First, thanks for the list.  I am updating my list with a couple of new suggestions from here.  Wondering about the Green Beans - aren't they pretty universally available?  Is there a local Texas brand that's so good you have to take it along?

My electronics suggestion.  After running dangerously close to overweight last March, DW and I decided to buy eReaders.  We can now ditch about 4 books each that we bring along, and have several hundred at our fingertips instead.

Love our Kobo readers; available from Chapters in Canada, and if I understand correctly, soon to be released through Borders in the US.  Have used in all types of lighting including direct sun poolside, and the eInk is flawless.  Lots of other options out there too (Kindle, etc), but the Kobo was very inexpensive, and is very comfortable to use.  Even my completely technophobic FIL managed to easily master the Kobo.

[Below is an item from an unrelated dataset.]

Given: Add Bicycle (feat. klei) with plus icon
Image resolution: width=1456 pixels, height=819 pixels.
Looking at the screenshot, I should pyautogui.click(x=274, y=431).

My only complaint is that almost none of the travel guides are available for eReading in an ePub format.  Considering a big selling point is travel-ability of the device, this surprises me.  Lonely Planet guides are available but only in pdf format (but they sell by individual chapters so you don't have to buy the whole book).  Kobo handles pdf's, but scrolling around at a readable size is a bit of a pain.  

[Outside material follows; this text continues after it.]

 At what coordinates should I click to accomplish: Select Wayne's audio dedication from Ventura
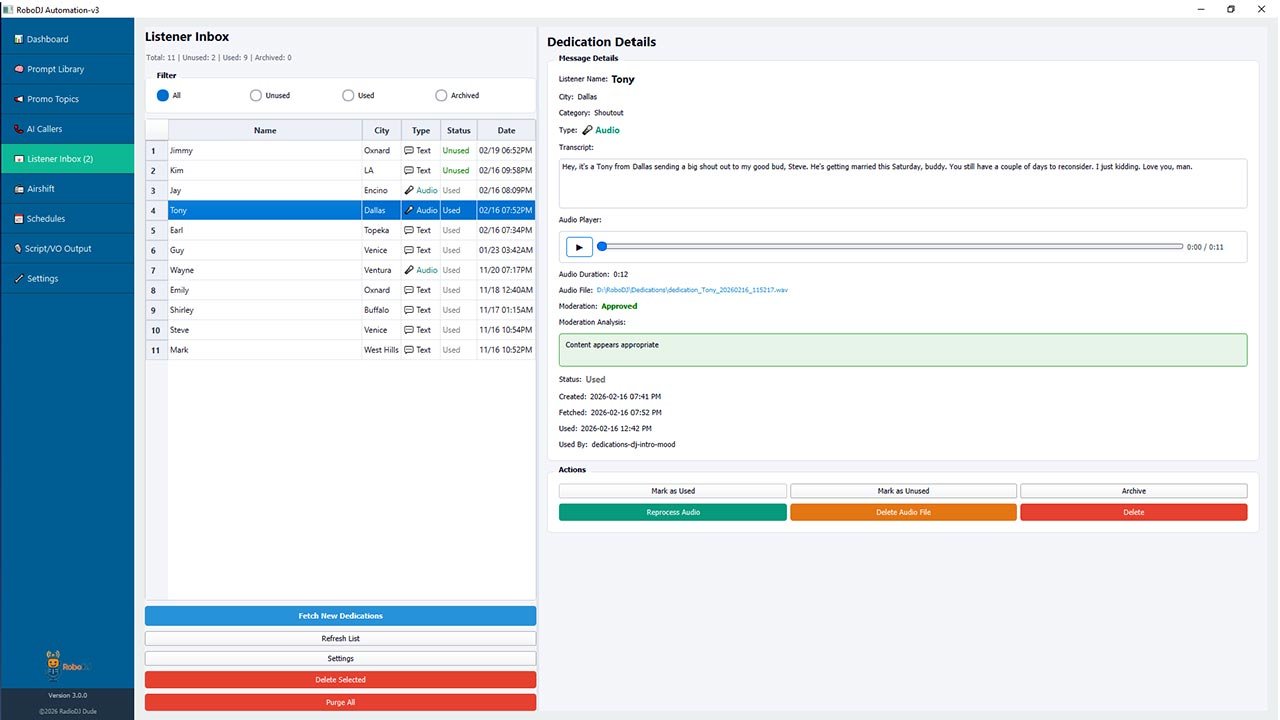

Mike, I know you're an iPhone user, and that's another option.  But I don't want to outfit the whole family with iPhones or iPads for reading ($$$).

M Ross


----------



## pedro47 (Jul 14, 2010)

Please bring that positive attitude on your vacation.


----------



## DeniseM (Jul 14, 2010)

> Packed Grocery List:
> Canned Green Beans
> Mac & Cheese
> Plastic Jar of Spaghetti Sauce



I'm curious - why do you pack these when they are cheap and readily available everywhere?  Especially when you consider the weight of the canned goods.


----------



## rickandcindy23 (Jul 14, 2010)

OMG! You are all crazy!   

We bring dryer sheets and a few of those Purex sheets, in case there isn't enough laundry soap in the unit.  

Rick wanted salt and pepper while we were at the Westin Maui this this year.  I wish we had a small carry-along set and will buy one before our next big trip where we actually cook.  I am quite fond of cooking breakfast in Hawaii, but never in Orlando.  It's cold cereal there. 

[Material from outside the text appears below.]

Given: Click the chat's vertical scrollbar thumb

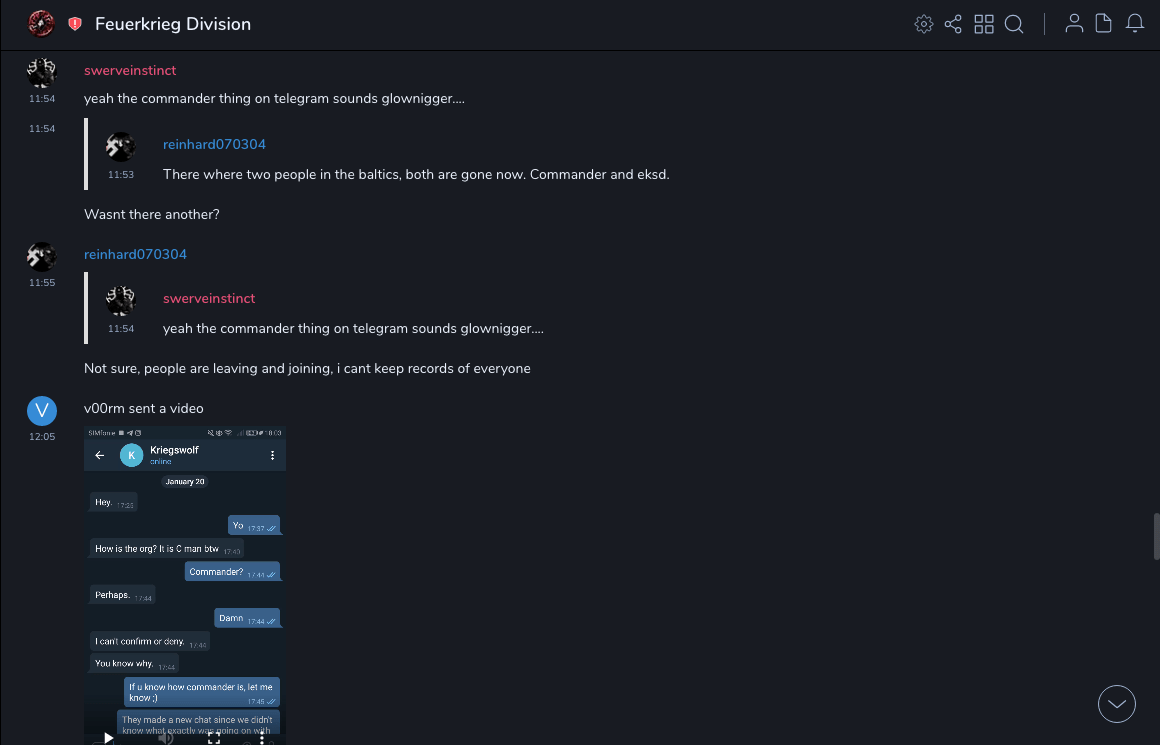Looking at the screenshot, I should pos(1156,537).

There are seasoning packets you can buy at the grocery store that you might find useful.  Someone told me they use an airtight pill box for various seasonings, and I think that would be a good idea.  Maybe it was like a pill box but made for seasonings?  It was here on TUG....but I couldn't find such a thing.  

Otherwise, no way would I bring any of that stuff!  

I brought an electric griddle in our big suitcase once in 2000 to Hawaii, when the kids all went with us (five young  people aged 18-23), because I knew we would have a hot breakfast every day, and we would save tons of time cooking and cleaning.  Worked great, but the leg of the thing broke in the suitcase coming back from HI, so I had to buy a new one.  

Should have just left the thing in the unit for the next person. :rofl: They're only $20 for the one I had.  Should have bought it there, now that I think about it.


----------



## DeniseM (Jul 14, 2010)

I once saw a woman with a cast iron skillet in her luggage that had to have been 18 in. across.  Her suitcase was overweight and she had everything out in the airport trying to move things around.  I can't imagine what she was thinking!


----------



## rickandcindy23 (Jul 14, 2010)

You can buy a cheap, non-stick skillet anywhere and use it, then leave it, if you have to cook.  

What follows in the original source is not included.